- **Required action**
Which lines of the data contain the string "resolution"? Show each of them.

[Material shown — start]

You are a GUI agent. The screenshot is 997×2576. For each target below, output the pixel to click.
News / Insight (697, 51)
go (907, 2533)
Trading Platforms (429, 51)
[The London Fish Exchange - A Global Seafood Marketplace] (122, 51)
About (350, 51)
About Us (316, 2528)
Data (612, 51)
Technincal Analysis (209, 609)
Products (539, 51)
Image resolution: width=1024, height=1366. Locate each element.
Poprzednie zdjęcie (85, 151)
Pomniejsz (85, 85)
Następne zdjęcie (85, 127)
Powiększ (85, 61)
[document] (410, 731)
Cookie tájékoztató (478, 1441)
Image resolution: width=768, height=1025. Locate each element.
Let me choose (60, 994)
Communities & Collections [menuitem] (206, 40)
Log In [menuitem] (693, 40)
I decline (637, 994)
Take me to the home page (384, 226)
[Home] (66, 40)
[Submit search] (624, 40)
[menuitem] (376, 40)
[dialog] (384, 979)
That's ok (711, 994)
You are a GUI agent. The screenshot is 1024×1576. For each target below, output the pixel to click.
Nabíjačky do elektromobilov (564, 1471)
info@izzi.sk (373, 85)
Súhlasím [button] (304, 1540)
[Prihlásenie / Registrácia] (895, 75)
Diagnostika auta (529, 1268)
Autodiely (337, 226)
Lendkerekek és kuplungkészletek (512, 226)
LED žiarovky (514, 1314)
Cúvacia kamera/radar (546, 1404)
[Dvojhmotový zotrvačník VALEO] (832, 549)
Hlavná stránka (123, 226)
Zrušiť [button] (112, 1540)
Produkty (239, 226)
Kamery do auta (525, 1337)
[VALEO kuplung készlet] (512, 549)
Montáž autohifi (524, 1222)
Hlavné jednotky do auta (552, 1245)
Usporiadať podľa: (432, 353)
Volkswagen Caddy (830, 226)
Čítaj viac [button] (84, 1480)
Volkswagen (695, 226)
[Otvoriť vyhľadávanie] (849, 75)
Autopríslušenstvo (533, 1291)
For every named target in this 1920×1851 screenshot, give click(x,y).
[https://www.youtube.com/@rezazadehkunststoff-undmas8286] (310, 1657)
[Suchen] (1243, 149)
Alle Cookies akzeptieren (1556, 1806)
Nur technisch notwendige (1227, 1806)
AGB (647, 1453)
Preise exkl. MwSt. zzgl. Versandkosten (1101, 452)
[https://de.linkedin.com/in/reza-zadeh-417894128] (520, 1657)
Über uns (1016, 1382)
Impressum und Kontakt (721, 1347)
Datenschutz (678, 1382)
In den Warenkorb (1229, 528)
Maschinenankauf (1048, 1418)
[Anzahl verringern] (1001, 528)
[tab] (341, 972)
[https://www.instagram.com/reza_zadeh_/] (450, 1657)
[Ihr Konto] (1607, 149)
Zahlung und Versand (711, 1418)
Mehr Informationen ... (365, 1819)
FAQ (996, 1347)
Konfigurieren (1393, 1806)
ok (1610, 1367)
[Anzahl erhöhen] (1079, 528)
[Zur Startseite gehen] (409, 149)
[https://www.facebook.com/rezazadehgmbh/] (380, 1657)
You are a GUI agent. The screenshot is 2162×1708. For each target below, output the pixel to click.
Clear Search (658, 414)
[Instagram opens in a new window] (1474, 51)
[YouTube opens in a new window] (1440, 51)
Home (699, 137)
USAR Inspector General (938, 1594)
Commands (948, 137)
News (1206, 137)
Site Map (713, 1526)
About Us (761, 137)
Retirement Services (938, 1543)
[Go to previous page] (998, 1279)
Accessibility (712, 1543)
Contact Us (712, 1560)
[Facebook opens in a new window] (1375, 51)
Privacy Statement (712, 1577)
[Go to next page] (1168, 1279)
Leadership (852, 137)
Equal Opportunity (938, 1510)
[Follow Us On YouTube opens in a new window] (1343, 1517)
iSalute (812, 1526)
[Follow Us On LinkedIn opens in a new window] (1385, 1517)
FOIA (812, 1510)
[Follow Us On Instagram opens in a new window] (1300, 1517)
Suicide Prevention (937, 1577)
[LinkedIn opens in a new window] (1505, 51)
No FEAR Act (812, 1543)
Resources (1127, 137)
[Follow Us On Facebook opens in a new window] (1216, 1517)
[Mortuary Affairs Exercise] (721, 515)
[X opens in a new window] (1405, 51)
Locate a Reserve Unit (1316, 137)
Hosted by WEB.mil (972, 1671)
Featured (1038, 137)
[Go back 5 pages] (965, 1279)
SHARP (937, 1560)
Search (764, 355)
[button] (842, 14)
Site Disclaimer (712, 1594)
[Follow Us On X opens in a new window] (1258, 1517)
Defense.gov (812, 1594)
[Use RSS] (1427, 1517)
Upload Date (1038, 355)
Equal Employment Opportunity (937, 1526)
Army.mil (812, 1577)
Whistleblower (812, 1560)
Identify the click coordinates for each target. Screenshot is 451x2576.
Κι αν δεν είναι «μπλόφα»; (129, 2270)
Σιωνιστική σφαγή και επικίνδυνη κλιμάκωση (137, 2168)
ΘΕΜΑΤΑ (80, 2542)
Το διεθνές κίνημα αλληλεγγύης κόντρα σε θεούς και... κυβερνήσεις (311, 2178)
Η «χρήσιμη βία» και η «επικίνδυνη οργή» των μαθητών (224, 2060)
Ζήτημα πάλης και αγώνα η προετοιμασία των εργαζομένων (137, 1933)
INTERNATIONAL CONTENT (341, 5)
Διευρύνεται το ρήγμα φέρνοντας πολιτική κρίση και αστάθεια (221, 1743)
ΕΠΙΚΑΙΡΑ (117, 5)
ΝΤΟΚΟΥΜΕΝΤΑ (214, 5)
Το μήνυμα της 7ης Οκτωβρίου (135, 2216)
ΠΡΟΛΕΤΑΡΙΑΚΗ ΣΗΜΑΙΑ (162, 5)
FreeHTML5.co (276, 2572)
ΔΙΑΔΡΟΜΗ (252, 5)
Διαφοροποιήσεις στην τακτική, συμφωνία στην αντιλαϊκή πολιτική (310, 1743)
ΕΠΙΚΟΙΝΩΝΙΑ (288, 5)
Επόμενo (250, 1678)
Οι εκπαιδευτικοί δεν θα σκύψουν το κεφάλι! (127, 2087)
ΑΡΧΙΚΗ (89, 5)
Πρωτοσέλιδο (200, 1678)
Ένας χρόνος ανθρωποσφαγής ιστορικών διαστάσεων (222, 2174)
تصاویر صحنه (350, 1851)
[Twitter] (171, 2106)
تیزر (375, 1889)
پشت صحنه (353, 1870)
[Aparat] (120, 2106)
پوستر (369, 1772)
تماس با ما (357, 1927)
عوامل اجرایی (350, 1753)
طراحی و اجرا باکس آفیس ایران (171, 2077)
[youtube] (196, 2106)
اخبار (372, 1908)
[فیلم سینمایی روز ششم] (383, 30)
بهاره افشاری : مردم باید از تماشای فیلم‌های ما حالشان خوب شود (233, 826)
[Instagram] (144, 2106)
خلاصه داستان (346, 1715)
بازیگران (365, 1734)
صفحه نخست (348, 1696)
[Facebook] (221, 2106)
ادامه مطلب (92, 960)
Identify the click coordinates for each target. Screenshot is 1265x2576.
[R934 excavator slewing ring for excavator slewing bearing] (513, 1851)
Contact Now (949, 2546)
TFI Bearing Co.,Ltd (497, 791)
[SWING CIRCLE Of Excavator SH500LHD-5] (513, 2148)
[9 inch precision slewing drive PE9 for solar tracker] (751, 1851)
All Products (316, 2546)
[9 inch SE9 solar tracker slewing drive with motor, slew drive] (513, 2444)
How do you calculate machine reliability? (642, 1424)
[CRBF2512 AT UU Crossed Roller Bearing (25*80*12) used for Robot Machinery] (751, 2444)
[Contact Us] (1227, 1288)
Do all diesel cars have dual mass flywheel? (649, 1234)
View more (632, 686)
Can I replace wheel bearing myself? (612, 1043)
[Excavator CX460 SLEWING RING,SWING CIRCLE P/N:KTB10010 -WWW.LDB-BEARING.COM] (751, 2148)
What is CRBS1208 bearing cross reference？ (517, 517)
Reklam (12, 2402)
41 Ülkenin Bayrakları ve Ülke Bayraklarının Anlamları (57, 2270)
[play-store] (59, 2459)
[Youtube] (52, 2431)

[Material shown — finish]

- **Your solution**
Image resolution: width=1024, height=1366. Locate each element.
Image resolution: width=768, height=1025. Locate each element.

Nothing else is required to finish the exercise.